### What is required
State how many lines in the entries below hold the string "button", and give nothing besides that number.

### Data records
════

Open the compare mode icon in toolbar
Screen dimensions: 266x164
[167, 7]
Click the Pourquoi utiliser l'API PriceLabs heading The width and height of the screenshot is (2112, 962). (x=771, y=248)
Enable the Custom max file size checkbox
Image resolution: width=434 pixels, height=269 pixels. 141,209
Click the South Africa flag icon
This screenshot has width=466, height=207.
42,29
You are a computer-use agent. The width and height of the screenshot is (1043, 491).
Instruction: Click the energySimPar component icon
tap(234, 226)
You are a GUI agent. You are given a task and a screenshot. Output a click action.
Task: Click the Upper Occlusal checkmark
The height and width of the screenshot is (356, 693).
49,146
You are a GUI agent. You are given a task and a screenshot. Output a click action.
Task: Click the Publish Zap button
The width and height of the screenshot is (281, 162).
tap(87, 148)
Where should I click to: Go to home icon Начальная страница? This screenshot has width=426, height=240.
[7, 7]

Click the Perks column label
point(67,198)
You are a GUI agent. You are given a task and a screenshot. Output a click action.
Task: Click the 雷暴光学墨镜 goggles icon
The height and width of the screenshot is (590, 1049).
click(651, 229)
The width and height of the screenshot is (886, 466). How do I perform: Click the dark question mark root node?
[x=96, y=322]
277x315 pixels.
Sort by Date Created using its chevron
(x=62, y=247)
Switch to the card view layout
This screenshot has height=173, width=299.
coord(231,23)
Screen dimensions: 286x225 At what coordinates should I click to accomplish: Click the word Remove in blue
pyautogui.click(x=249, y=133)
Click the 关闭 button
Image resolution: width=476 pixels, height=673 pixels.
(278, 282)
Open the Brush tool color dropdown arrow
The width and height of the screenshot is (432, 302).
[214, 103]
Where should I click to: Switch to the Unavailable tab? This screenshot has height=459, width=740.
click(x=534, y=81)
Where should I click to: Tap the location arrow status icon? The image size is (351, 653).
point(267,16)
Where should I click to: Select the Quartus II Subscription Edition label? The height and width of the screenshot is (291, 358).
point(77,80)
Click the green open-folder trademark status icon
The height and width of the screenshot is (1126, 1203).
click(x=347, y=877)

════

### Solved problem
2